» Given instruction A:
From the passage on the Microsoft Graph API, quote the portion starting with "Having two separate" and going on through "consecutive user calls.".
» Given instruction B:
List every Microsoft product that the Microsoft Graph API passage names as reachable through the API's single endpoint.
» Given instruction C:
Write what follows the passage on Microsoft Graph API concurrency.

Microsoft Graph API is a gateway for various Microsoft products such as Azure Active Directory (AD), Excel, Outlook, and OneDrive through a single endpoint (https://graph.microsoft.com). It allows developers to make calls to the underlying cloud services after authentication through OpenID Connect and OAuth, as provided by the Azure AD service. Like Google Sheets, the Microsoft Office 365 API also requires to make two separate calls to generate the calculated output: a write operation to set the values and a read operation to retrieve the output.

Having two separate API calls to achieve one operation may lead to some anomalies and result in inaccurate and inconsistent values during concurrent user scenarios. In other words, a user may get the results of another user’s inputs, depending on the order in which the requests are processed. The only way to resolve this concurrency issue is to place locks around consecutive user calls.

» Supplied material:
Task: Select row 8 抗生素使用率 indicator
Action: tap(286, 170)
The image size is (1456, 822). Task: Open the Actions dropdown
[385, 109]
--
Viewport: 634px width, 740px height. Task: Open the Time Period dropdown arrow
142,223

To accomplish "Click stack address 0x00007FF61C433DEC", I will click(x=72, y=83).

» Written answer A:
Having two separate API calls to achieve one operation may lead to some anomalies and result in inaccurate and inconsistent values during concurrent user scenarios. In other words, a user may get the results of another user’s inputs, depending on the order in which the requests are processed. The only way to resolve this concurrency issue is to place locks around consecutive user calls.

» Written answer B:
Azure Active Directory (AD)
Excel
Outlook
OneDrive

» Written answer C:
To test the response time and accuracy of the calculation results, we followed these three test scenarios: (1) single user, (2) five users, and (3) twenty-five users, each sending 20 different sequential requests. The spreadsheet document (9.5 MB) comprises of a model that calculates the shipping cost of a package based on weight, originating zip code, and destination zip code.

Experimental Setup

The experiments were conducted from an Amazon AWS environment. Table I provides the hardware and software configuration of the virtual machine where the requests to each endpoint were initiated.

Table I – Hardware and Software Configuration of the Virtual Machine Where the Requests to the APIs Were Initiated

vCPU 4
Memory 16 GB
Hard Disk (SSD) 30 GB
Processor Type & Speed 2.3 GHz Intel Xeon® E5-2686 v4 (Broadwell) processors or 2.4 GHz Intel Xeon® E5-2676 v3 (Haswell) processors
Operating System 64 Bit Windows Server 2012 R2 (ami-1562d075)
Virtualization Mode HVM
Instance Type Dedicated – m4.xlarge
Data Center Location US-West (Oregon)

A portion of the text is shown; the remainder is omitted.